**Description of the task**
Copy out every line of the records below word for word, leaving out the pictures.

**Given records**
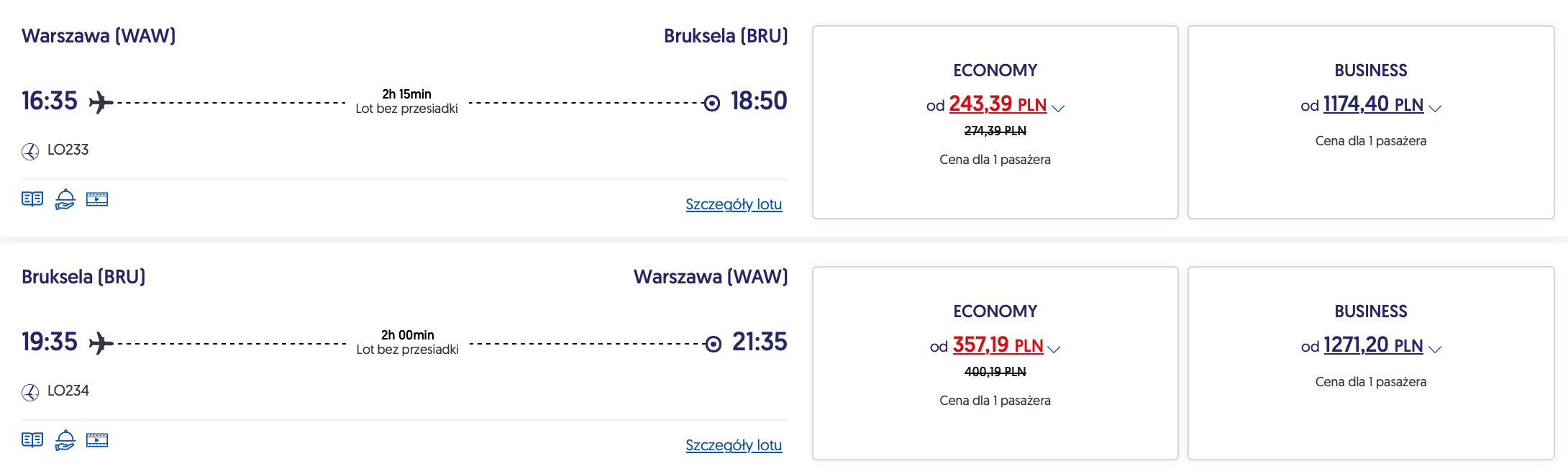Click the meal service icon for LO234
This screenshot has width=1568, height=474.
point(65,440)
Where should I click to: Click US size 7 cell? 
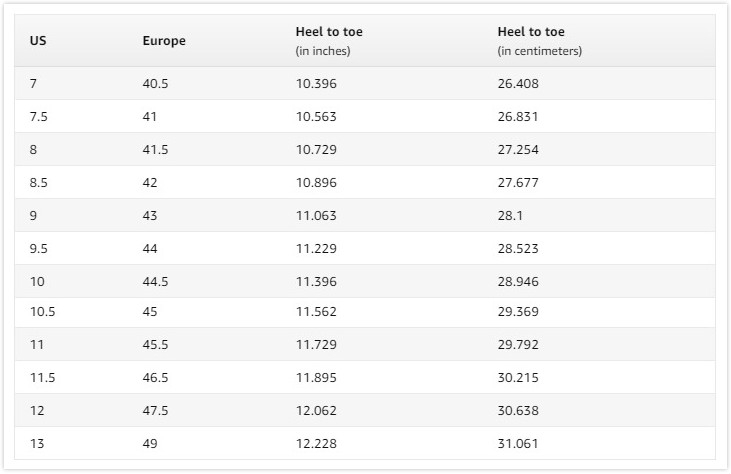pyautogui.click(x=34, y=84)
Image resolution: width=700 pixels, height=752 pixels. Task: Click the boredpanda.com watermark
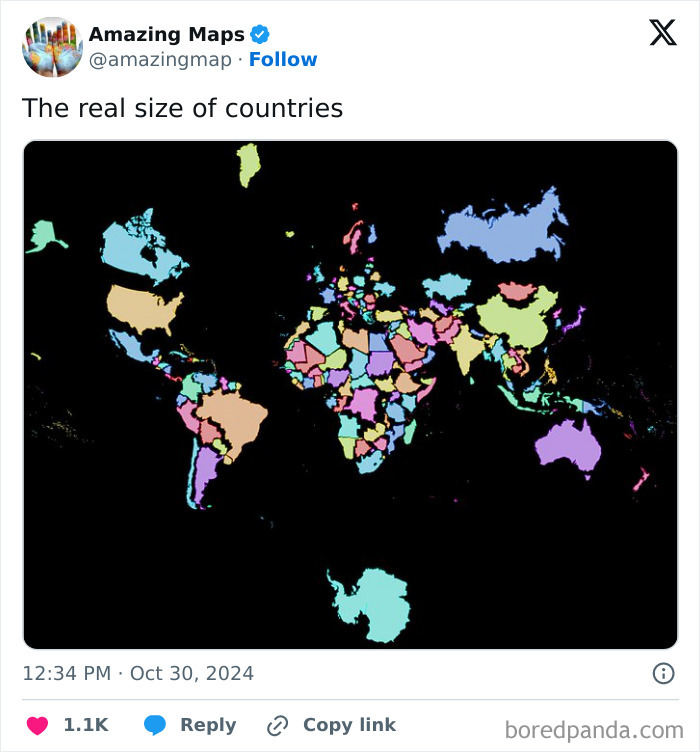tap(594, 728)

**Solution for this exercise**
Click the meal service icon for LO234
This screenshot has width=1568, height=474.
point(65,440)
Where should I click to: Click US size 7 cell? 
pyautogui.click(x=34, y=84)
Image resolution: width=700 pixels, height=752 pixels. Task: Click the boredpanda.com watermark
tap(594, 728)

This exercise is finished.